The buyer and seller side applications will have to be compliant with the RBI’s digital lending guidelines. These players should also be with IRDAI, AMFI, and SEBI, depending on the products they have on offer.
According to the draft specifications for financial services, ONDC aims to overcome the barriers individuals face while applying for loans or buying insurance or mutual funds.
The protocol would enable the customer to search for any financial product from any company on a single buyer application through various search options — for instance: bank name, ratings, financial product, etc. — and submit an application form once they choose to buy a product.
In the process, consumers will have to consent before sharing their financial transaction history and KYC details with the seller to secure a loan, insurance or make mutual fund investments.
In the case of invoice-based loans, proprietors will be required to share GSTIN and invoice details with the buyer application, which will be shared with various seller apps (lenders) to enable the processing of loans.
The sellers on the ONDC will use the information received from the buyer to generate final quotes on the loan.
The loan offers and the critical information will then be made available on the buyer application from which a borrower may choose the type of loan to be secured. This is followed by the signing of an e-agreement, disbursal of the loan amount within a limited time period, and sharing of loan documents via an email/link on the buyer app.
Why ONDC’s Fintech Move Makes Sense?
ONDC’s foray into financial services aligns perfectly with the evolving fintech landscape, where regulatory scrutiny is intensifying, and millions of users are opting for digital interfaces over traditional in-person financial transactions.
Further, the open network aims to leverage India’s digital push by giving broader access of a larger customer pool to lenders and insurers. Through this move, ONDC also wants to cater to the underserved, untapped and unsecured credit markets.
According to ONDC, there was a $25 Tn credit gap between seekers and lenders in the SMB lending market in FY22.
Further, the ONDC aims to tap the rural middle-class segment for personal loans segment. As per the platform, there is a $1.2 Tn credit opportunity in this area by 2030.
From the consumer’s perspective, ONDC plans to replicate the ecommerce model within fintech, offering access to a wide array of products without the bias of margins, advertisements, or commissions.
It also aims to use public digital infrastructure to overcome the challenges of manual banking and provide small-ticket, custom-size financial products to consumers.
When it comes to lenders, the open protocol will not only give wider access to underpenetrated markets but also an opportunity to expand their businesses to digital commerce with the available data.

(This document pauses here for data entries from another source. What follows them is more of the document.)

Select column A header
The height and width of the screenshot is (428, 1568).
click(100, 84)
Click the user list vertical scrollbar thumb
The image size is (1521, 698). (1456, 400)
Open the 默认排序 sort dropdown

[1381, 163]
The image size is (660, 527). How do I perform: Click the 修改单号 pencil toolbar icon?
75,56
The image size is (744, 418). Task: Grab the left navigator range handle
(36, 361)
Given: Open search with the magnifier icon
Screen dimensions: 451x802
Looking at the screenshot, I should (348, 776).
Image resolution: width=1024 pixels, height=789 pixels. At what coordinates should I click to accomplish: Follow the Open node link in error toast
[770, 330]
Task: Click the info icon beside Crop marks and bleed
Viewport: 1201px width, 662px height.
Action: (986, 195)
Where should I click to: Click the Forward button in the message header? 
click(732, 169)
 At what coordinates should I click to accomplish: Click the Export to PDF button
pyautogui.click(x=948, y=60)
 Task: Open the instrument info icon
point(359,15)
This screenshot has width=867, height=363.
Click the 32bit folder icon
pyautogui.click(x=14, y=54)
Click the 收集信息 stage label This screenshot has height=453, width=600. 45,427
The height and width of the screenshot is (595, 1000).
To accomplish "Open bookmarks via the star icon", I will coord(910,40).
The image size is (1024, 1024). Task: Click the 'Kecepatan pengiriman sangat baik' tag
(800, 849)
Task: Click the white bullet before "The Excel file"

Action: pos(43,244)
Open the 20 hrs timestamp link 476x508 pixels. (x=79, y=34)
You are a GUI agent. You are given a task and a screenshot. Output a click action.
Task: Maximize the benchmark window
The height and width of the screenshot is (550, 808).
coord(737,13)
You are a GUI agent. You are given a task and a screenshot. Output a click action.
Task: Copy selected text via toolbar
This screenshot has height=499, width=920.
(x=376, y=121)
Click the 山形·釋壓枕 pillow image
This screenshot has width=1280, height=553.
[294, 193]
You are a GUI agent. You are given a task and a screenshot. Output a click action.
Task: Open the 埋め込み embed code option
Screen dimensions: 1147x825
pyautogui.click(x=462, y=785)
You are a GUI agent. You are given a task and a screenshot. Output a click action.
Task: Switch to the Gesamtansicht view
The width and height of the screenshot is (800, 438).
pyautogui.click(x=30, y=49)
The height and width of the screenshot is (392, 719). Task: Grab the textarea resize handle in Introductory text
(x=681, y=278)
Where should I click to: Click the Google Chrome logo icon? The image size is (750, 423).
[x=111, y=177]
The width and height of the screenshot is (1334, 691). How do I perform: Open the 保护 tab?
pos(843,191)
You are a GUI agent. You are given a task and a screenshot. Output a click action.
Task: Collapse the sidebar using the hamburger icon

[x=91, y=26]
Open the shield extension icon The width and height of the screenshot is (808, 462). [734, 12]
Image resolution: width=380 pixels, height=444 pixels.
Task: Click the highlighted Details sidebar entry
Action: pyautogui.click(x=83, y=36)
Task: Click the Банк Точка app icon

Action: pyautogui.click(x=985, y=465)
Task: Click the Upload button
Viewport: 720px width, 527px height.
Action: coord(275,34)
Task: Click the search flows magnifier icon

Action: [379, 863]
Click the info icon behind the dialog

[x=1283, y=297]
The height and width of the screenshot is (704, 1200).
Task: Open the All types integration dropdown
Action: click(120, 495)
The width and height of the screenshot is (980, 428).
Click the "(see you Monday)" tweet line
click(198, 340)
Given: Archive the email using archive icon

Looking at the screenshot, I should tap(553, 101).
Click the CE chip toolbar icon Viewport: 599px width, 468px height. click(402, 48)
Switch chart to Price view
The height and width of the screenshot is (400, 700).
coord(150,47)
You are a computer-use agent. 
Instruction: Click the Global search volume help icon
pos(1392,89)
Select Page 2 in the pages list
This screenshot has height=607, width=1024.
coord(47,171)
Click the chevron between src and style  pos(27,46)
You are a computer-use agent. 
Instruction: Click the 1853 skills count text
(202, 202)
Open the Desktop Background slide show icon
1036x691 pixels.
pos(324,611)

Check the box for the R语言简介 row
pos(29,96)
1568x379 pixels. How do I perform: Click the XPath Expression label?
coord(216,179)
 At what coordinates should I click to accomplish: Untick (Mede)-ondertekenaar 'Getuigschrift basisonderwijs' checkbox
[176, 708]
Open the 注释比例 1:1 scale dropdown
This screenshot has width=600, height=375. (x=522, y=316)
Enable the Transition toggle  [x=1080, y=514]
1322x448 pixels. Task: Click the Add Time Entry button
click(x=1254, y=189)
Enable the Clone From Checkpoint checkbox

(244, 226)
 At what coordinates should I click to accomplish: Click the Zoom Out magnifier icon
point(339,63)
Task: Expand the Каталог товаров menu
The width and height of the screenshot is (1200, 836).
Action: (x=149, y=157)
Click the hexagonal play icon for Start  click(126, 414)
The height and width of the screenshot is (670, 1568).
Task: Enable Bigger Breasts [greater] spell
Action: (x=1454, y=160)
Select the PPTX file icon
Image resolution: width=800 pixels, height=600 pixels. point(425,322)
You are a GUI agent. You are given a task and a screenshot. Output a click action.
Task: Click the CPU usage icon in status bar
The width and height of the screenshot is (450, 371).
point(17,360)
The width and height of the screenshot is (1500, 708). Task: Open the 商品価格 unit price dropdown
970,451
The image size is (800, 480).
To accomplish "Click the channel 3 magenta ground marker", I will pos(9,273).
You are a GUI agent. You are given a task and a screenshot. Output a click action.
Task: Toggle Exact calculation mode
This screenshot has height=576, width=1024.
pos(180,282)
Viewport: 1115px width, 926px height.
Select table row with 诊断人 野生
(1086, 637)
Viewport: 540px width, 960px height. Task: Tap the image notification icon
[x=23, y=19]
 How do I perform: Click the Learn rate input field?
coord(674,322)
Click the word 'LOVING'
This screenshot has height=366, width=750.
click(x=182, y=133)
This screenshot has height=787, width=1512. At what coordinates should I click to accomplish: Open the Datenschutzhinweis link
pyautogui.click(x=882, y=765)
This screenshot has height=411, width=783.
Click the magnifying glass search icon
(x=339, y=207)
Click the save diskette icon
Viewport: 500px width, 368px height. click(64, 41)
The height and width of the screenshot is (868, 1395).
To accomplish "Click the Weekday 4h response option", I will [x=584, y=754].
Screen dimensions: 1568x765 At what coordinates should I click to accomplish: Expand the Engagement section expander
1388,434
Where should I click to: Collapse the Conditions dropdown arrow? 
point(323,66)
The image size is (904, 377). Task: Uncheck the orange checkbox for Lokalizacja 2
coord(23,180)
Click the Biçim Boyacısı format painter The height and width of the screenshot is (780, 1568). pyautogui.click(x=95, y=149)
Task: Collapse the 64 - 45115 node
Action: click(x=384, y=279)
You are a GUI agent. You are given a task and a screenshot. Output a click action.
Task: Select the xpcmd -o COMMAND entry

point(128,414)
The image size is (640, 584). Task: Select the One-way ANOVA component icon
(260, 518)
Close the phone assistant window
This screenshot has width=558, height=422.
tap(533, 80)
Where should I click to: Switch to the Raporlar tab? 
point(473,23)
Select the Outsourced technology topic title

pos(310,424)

Notably, the financial institutions that are backing ONDC are SBI, HDFC, ICICI, Axis, NABARD, etc.
ONDC’s Key Challenge
At the core of ONDC’s financial services play remains the crucial data transfer of customers with buyer applications and many seller applications.
Even as the open protocol has substantiated that all the network participants must comply with industry regulations, it remains to be seen if the government-backed network will not fall prey to unethical practices that have plagued the fintech industry lately.
At the same time, the network will have to work on minimising the occurrences of misselling and cross-selling of financial products, which has remained a concern for borrowers.
While the open protocol is built on standardised digital infrastructure and provides a level playing field for all players, a significant portion of consumers could still prefer trusted channels or sources to share sensitive personal and financial information. Addressing this consumer trust challenge will be imperative for ONDC in the coming days.